PROBLEM DESCRIPTION: Copy each of the records below word for word, keeping every line as it is.

DATA PROVIDED:
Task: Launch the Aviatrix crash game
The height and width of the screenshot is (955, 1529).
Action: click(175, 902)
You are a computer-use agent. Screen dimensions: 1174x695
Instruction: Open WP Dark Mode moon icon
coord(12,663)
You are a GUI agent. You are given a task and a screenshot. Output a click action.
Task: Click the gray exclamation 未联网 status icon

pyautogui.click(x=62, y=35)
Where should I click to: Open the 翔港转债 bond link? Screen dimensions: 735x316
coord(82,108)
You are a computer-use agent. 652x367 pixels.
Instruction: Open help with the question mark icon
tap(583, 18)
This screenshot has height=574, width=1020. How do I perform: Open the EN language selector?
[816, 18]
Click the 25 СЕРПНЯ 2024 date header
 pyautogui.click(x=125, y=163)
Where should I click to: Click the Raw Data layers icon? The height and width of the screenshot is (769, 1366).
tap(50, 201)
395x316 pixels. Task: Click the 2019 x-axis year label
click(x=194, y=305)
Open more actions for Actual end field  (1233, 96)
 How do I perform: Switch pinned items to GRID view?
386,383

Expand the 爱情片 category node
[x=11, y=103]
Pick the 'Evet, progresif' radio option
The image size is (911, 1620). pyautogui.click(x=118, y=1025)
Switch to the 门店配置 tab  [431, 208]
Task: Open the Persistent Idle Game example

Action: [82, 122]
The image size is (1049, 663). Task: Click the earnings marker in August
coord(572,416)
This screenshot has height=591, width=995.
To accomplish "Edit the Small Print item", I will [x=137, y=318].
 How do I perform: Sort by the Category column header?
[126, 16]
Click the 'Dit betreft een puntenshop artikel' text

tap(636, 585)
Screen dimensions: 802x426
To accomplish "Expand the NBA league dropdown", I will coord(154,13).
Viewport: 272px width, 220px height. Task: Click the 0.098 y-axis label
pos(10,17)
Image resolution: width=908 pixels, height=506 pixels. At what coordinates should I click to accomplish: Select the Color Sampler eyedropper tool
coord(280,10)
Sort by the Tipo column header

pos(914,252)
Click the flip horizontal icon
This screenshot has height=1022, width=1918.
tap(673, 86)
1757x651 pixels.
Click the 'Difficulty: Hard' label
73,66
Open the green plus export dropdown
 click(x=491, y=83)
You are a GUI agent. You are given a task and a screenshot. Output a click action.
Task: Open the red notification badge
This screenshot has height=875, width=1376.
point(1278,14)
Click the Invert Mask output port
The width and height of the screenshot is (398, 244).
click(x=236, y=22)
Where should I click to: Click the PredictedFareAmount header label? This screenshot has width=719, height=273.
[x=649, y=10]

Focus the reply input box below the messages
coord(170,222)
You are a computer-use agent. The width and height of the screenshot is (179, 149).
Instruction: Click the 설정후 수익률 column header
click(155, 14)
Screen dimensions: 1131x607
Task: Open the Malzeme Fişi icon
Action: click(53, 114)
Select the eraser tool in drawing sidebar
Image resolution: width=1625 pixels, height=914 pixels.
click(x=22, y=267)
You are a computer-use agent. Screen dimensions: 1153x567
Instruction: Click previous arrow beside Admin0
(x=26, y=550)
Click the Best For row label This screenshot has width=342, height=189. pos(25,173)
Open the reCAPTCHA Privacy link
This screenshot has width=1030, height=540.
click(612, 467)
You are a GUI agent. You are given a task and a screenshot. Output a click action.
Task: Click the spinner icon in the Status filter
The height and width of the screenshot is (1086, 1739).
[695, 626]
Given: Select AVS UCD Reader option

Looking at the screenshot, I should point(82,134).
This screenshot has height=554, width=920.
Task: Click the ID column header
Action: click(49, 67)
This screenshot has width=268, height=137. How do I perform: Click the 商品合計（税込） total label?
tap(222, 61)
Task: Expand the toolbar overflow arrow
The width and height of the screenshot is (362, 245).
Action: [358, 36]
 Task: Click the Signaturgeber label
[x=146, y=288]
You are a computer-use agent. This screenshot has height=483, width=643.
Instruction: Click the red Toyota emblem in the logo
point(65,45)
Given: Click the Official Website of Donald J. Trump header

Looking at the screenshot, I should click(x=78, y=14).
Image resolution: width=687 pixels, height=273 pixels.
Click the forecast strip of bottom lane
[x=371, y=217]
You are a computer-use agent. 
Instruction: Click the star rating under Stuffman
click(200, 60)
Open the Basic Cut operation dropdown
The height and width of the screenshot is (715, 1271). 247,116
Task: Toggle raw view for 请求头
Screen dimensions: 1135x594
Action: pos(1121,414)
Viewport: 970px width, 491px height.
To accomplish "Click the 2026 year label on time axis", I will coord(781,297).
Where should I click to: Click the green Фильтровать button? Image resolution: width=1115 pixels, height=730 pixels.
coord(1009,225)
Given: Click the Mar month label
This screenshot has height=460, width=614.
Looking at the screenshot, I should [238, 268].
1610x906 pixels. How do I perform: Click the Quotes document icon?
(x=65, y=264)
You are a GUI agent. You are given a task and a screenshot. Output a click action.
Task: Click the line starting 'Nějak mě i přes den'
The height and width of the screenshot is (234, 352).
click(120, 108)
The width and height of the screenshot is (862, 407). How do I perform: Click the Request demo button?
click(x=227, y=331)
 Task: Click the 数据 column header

EXERCISE ANSWER:
Task: Launch the Aviatrix crash game
The height and width of the screenshot is (955, 1529).
Action: click(175, 902)
You are a computer-use agent. Screen dimensions: 1174x695
Instruction: Open WP Dark Mode moon icon
coord(12,663)
You are a GUI agent. You are given a task and a screenshot. Output a click action.
Task: Click the gray exclamation 未联网 status icon

pyautogui.click(x=62, y=35)
Where should I click to: Open the 翔港转债 bond link? Screen dimensions: 735x316
coord(82,108)
You are a computer-use agent. 652x367 pixels.
Instruction: Open help with the question mark icon
tap(583, 18)
This screenshot has height=574, width=1020. How do I perform: Open the EN language selector?
[816, 18]
Click the 25 СЕРПНЯ 2024 date header
 pyautogui.click(x=125, y=163)
Where should I click to: Click the Raw Data layers icon? The height and width of the screenshot is (769, 1366).
tap(50, 201)
395x316 pixels. Task: Click the 2019 x-axis year label
click(x=194, y=305)
Open more actions for Actual end field  (1233, 96)
 How do I perform: Switch pinned items to GRID view?
386,383

Expand the 爱情片 category node
[x=11, y=103]
Pick the 'Evet, progresif' radio option
The image size is (911, 1620). pyautogui.click(x=118, y=1025)
Switch to the 门店配置 tab  [431, 208]
Task: Open the Persistent Idle Game example

Action: [82, 122]
The image size is (1049, 663). Task: Click the earnings marker in August
coord(572,416)
This screenshot has height=591, width=995.
To accomplish "Edit the Small Print item", I will [x=137, y=318].
 How do I perform: Sort by the Category column header?
[126, 16]
Click the 'Dit betreft een puntenshop artikel' text

tap(636, 585)
Screen dimensions: 802x426
To accomplish "Expand the NBA league dropdown", I will coord(154,13).
Viewport: 272px width, 220px height. Task: Click the 0.098 y-axis label
pos(10,17)
Image resolution: width=908 pixels, height=506 pixels. At what coordinates should I click to accomplish: Select the Color Sampler eyedropper tool
coord(280,10)
Sort by the Tipo column header

pos(914,252)
Click the flip horizontal icon
This screenshot has height=1022, width=1918.
tap(673, 86)
1757x651 pixels.
Click the 'Difficulty: Hard' label
73,66
Open the green plus export dropdown
 click(x=491, y=83)
You are a GUI agent. You are given a task and a screenshot. Output a click action.
Task: Open the red notification badge
This screenshot has height=875, width=1376.
point(1278,14)
Click the Invert Mask output port
The width and height of the screenshot is (398, 244).
click(x=236, y=22)
Where should I click to: Click the PredictedFareAmount header label? This screenshot has width=719, height=273.
[x=649, y=10]

Focus the reply input box below the messages
coord(170,222)
You are a computer-use agent. The width and height of the screenshot is (179, 149).
Instruction: Click the 설정후 수익률 column header
click(155, 14)
Screen dimensions: 1131x607
Task: Open the Malzeme Fişi icon
Action: click(53, 114)
Select the eraser tool in drawing sidebar
Image resolution: width=1625 pixels, height=914 pixels.
click(x=22, y=267)
You are a computer-use agent. Screen dimensions: 1153x567
Instruction: Click previous arrow beside Admin0
(x=26, y=550)
Click the Best For row label This screenshot has width=342, height=189. pos(25,173)
Open the reCAPTCHA Privacy link
This screenshot has width=1030, height=540.
click(612, 467)
You are a GUI agent. You are given a task and a screenshot. Output a click action.
Task: Click the spinner icon in the Status filter
The height and width of the screenshot is (1086, 1739).
[695, 626]
Given: Select AVS UCD Reader option

Looking at the screenshot, I should point(82,134).
This screenshot has height=554, width=920.
Task: Click the ID column header
Action: click(49, 67)
This screenshot has width=268, height=137. How do I perform: Click the 商品合計（税込） total label?
tap(222, 61)
Task: Expand the toolbar overflow arrow
The width and height of the screenshot is (362, 245).
Action: [358, 36]
 Task: Click the Signaturgeber label
[x=146, y=288]
You are a computer-use agent. This screenshot has height=483, width=643.
Instruction: Click the red Toyota emblem in the logo
point(65,45)
Given: Click the Official Website of Donald J. Trump header

Looking at the screenshot, I should click(x=78, y=14).
Image resolution: width=687 pixels, height=273 pixels.
Click the forecast strip of bottom lane
[x=371, y=217]
You are a computer-use agent. 
Instruction: Click the star rating under Stuffman
click(200, 60)
Open the Basic Cut operation dropdown
The height and width of the screenshot is (715, 1271). 247,116
Task: Toggle raw view for 请求头
Screen dimensions: 1135x594
Action: pos(1121,414)
Viewport: 970px width, 491px height.
To accomplish "Click the 2026 year label on time axis", I will coord(781,297).
Where should I click to: Click the green Фильтровать button? Image resolution: width=1115 pixels, height=730 pixels.
coord(1009,225)
Given: Click the Mar month label
This screenshot has height=460, width=614.
Looking at the screenshot, I should [238, 268].
1610x906 pixels. How do I perform: Click the Quotes document icon?
(x=65, y=264)
You are a GUI agent. You are given a task and a screenshot. Output a click action.
Task: Click the line starting 'Nějak mě i přes den'
The height and width of the screenshot is (234, 352).
click(120, 108)
The width and height of the screenshot is (862, 407). How do I perform: Click the Request demo button?
click(x=227, y=331)
 Task: Click the 数据 column header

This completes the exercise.